Continuity — Persistent memory and runtime governance for AI-assisted development.
- Identified the core failure mode: AI assistants produce inconsistent output because architectural decisions, constraints, and rationale are lost between sessions. Treated context as infrastructure, not convenience.
- Designed a bounded-retrieval middleware that decouples per-turn token consumption from total stored knowledge. Hard-ceilinged top-K (default 3, max 10) with per-record character caps. At n = 2,189 decisions, worst-case per-turn injection is ≈17,500 tokens against a static-embedding baseline of ~485,000 — a ~96.4% reduction that holds as the corpus grows.
- Shipped a five-layer defense-in-depth credential-scrubbing architecture for the Memory Amplifier threat — credentials that enter AI context once and get re-injected into every future session through persisted memory. Five enforcement boundaries (input, AI output, persistence write, persistence read, tool result) consuming a shared idempotent scrub primitive. 27 provider-specific patterns plus a Shannon-entropy fallback calibrated to 4.5 bits/char (measured 100% recall, 0% high-confidence FP).
- Built the MCP security interception layer that validates and gates tool execution before LLM-initiated actions reach the file system or external services — enforcement boundary, not policy document. Intercept → Pause → Evaluate → Enforce pipeline operating under a Compromised Context threat model.
- Designed human-in-the-loop correction model: corrections stored as scoped annotations with timestamps, not global overrides. Prevents contamination of unrelated future outputs and resolves conflicts deterministically (narrower scope wins within applicability window).
- Drafted the full patent portfolio — Patent 1 (bounded retrieval + Governance Lock), Patent 1 CIP (multi-signal relationship enforcement with Markov decision-chain prediction), Patent 2 provisional (defense-in-depth credential scrubbing) — including §101 Alice arguments, §112 enablement, and OWASP LLM Top 10 (2025) controls mapping across nine categories.
- Security-first defaults: 100% local storage, zero telemetry, on-device vector index. Develops against a self-hosted inference stack (Ollama on TrueNAS SCALE) using the same MCP protocol it ships to users on Anthropic, Gemini, or OpenAI — backend is swappable, application code is identical. Shipped to VS Code Marketplace October 2025; active paid users in production.
RedArchives — Tamper-evident digital evidence platform.

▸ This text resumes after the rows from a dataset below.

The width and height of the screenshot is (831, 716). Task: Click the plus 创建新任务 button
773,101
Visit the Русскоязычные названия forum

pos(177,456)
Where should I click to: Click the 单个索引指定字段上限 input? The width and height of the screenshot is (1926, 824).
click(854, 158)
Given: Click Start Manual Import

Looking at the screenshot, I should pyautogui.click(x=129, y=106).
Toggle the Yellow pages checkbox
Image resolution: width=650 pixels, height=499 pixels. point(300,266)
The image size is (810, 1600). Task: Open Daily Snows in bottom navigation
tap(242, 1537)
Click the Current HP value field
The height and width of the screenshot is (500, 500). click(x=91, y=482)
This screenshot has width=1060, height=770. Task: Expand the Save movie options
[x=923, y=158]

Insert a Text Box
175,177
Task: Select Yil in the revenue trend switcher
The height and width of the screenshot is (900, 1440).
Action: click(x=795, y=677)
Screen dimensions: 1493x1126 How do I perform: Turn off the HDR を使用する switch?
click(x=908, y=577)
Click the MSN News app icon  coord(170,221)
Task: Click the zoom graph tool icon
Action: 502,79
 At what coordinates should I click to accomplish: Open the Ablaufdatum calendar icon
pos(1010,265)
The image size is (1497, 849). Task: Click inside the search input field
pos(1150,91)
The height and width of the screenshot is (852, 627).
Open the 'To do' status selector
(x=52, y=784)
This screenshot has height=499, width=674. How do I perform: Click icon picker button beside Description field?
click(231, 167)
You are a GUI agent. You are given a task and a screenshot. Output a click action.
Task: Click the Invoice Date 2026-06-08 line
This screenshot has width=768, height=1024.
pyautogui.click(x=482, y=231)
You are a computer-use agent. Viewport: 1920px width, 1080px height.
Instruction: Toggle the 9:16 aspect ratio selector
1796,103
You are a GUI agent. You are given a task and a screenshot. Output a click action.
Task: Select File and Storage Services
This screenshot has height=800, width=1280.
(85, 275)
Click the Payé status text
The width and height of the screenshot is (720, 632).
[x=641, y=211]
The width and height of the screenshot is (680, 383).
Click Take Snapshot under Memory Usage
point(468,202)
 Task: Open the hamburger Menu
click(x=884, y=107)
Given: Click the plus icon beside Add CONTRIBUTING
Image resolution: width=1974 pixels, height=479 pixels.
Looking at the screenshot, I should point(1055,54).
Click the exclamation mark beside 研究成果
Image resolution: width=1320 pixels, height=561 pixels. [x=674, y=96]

- Designed for environments where evidence must survive adversarial challenge, insider threats, and legal scrutiny over decades. Mission: preserve documentation of war crimes and human rights violations with cryptographic integrity that doesn't depend on trusting the platform operator.
- Built layered integrity architecture (Artifact Ingestion → Provenance Ledger → Metadata Store → Verification Layer → Presentation Layer) with explicit separation of duties between storage, verification, and presentation.
- Implemented blockchain-anchored cryptographic fingerprinting at ingestion; fingerprints cover normalized metadata, not just content, preventing semantic rewriting without detection. Designed for algorithm agility and re-verification paths to address long-term cryptographic decay.
- Modeled explicit adversarial threats: post-hoc tampering, chain-of-custody disputes, insider risk, temporal attacks, selective disclosure, platform trust collapse. Same integrity discipline informs how I design trust-critical AI systems (training data provenance, evaluation artifacts, feedback integrity).